A tiny flatworm found commonly on the coasts of western Europe and North America is living proof that species may be able to evolve and adapt to rapid climate change.
Research by the University of Plymouth examined the extent to which the intertidal flatworm Procerodes littoralis was able to regenerate and repair itself when challenged with different sea water conditions.
Repeating a study conducted more than a century earlier it was shown that the response of individuals had changed markedly since then.
The original study was conducted by Dorothy Jordan Lloyd, who was based at the Marine Biological Association in Plymouth, and focussed on individuals found in Wembury Bay, Plymouth.
It was published in 1914, and the current study — led by BSc (Hons) Marine Biology graduate Katharine Clayton — replicated it in terms of the processes followed and the precise locations from which samples were collected.
When tested across a range of different concentrations of salt water in the laboratory, scientists showed the flatworm was able to regenerate following minor injuries at lower salinities than were recorded originally.
They also demonstrated that while in 1914 there was an optimum salinity level for individuals to regenerate this is no longer the case, suggesting individuals have extended their tolerance range in the intervening 104 years.

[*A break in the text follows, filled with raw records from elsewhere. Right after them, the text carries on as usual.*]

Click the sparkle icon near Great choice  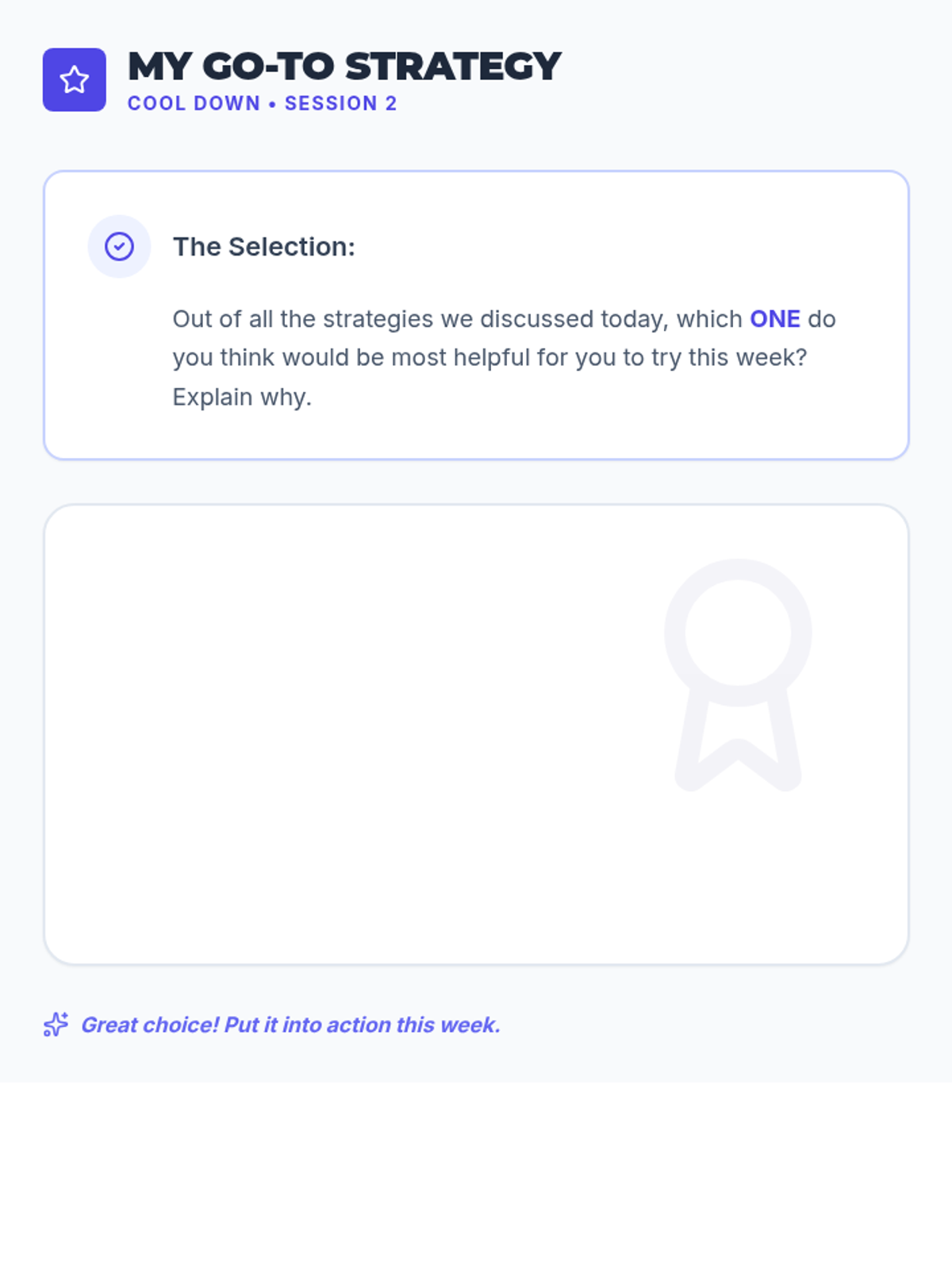point(56,1025)
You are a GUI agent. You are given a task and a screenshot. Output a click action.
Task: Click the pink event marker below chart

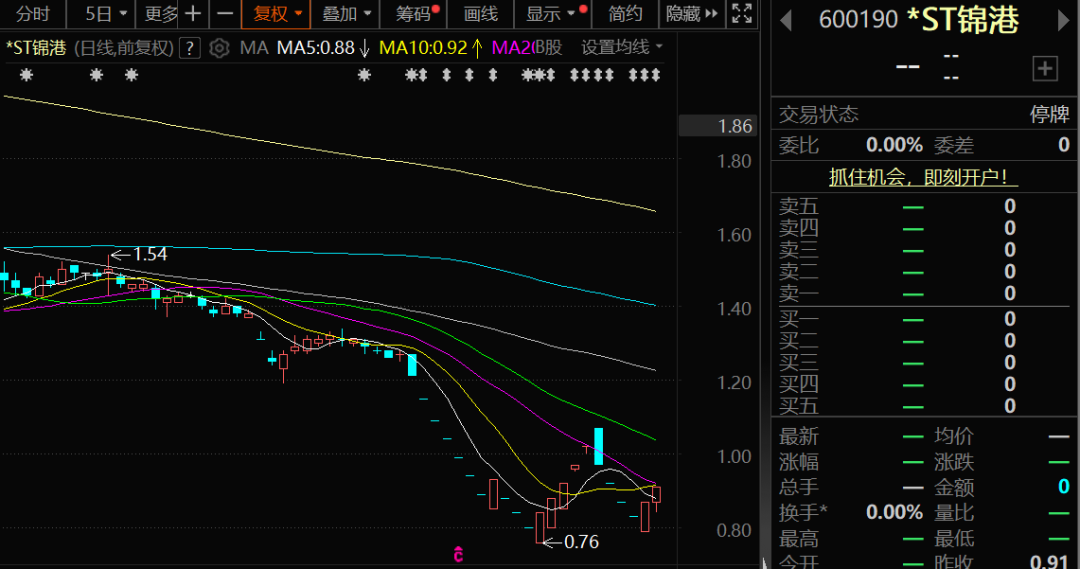click(x=458, y=553)
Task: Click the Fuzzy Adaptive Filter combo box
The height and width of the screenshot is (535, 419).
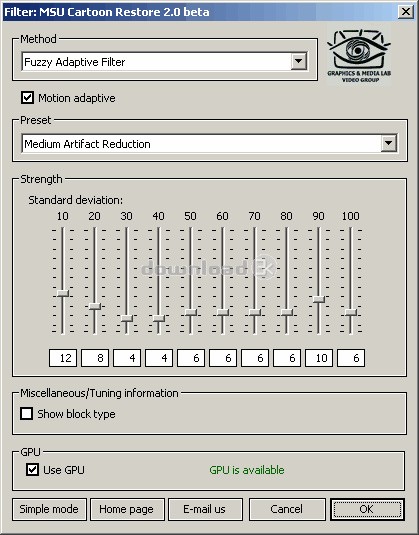Action: [x=164, y=61]
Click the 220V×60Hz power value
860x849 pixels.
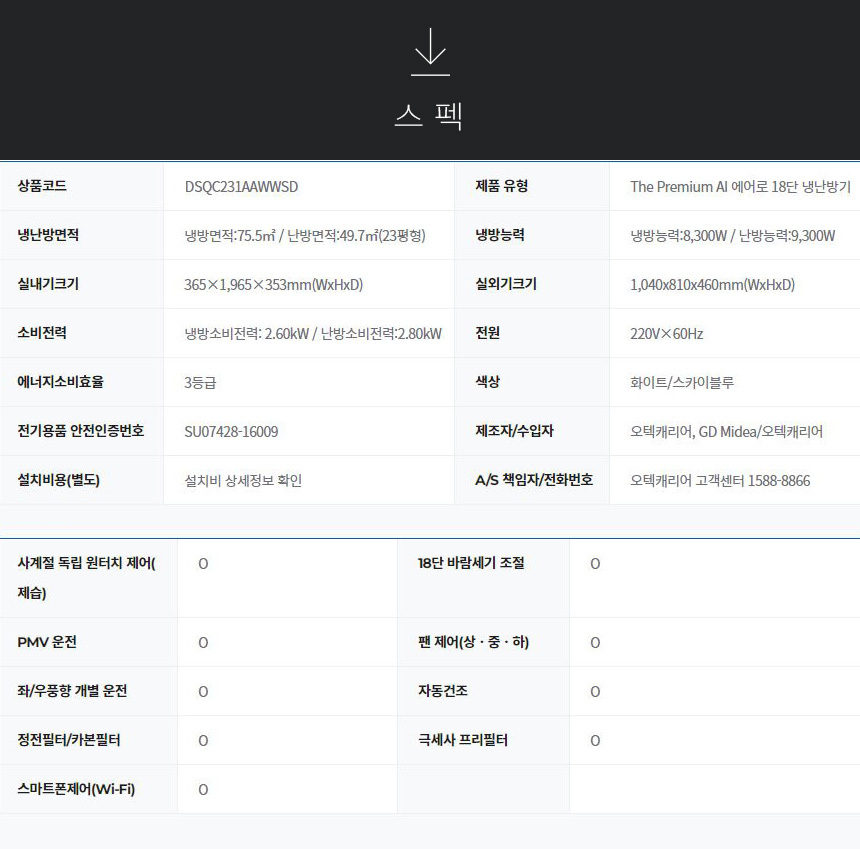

Scientists also examined rainfall levels for the Wembury Bay area and found they had increased between 1914 and 2018, which is likely to result in exposure to lower salinities in the intertidal region, where the flatworm is found.
Put together, they say it shows how individual species may be able to adapt and survive the localised effects of climate change which, if correct, provides some of the first evidence of evolutionary rescue taking place in the wild.
Katharine Clayton began the study as part of her undergraduate degree and wrote it up for her final year dissertation. Now pursuing a PhD at the University of Exeter, she said: “When we first began looking at this flatworm, we were interested in how it tolerated salinity levels in it natural habitat. However, we quickly found out about Dorothy’s study in 1914 so it became a perfect test of how an individual population had adapted to changes within its immediate environment. The findings provide really interesting evidence of the impacts of climate change, but it has also been inspiring for me to revisit Dorothy’s work and highlight a pioneering female scientist of her time.”
The research’s co-author, Professor of Marine Zoology John Spicer, supervised Katharine’s work and is an authority on how marine species can adapt to climate change. He added: “There has been an idea around for the last 15 to 20 years called evolutionary rescue where, faced with rapid climate change, animals evolve to survive. Many, including myself, have doubted the possibility of such rescue, especially over such a short space of time in terms of species evolution. But this study shows it may well be possible in the wild because, in comparing two identical experiments 100 years apart, the animal has changed how it works, its physiology.
“It is proof that evolutionary rescue may exist in the wild, not just in the laboratory, and is a major step forward in our understanding of how species can adapt as the environment around them changes. With the two studies being conducted 50 years before and after the start of the Anthropocene, it also provides a fascinating insight into the effect humans are having on species with whom we share our planet.”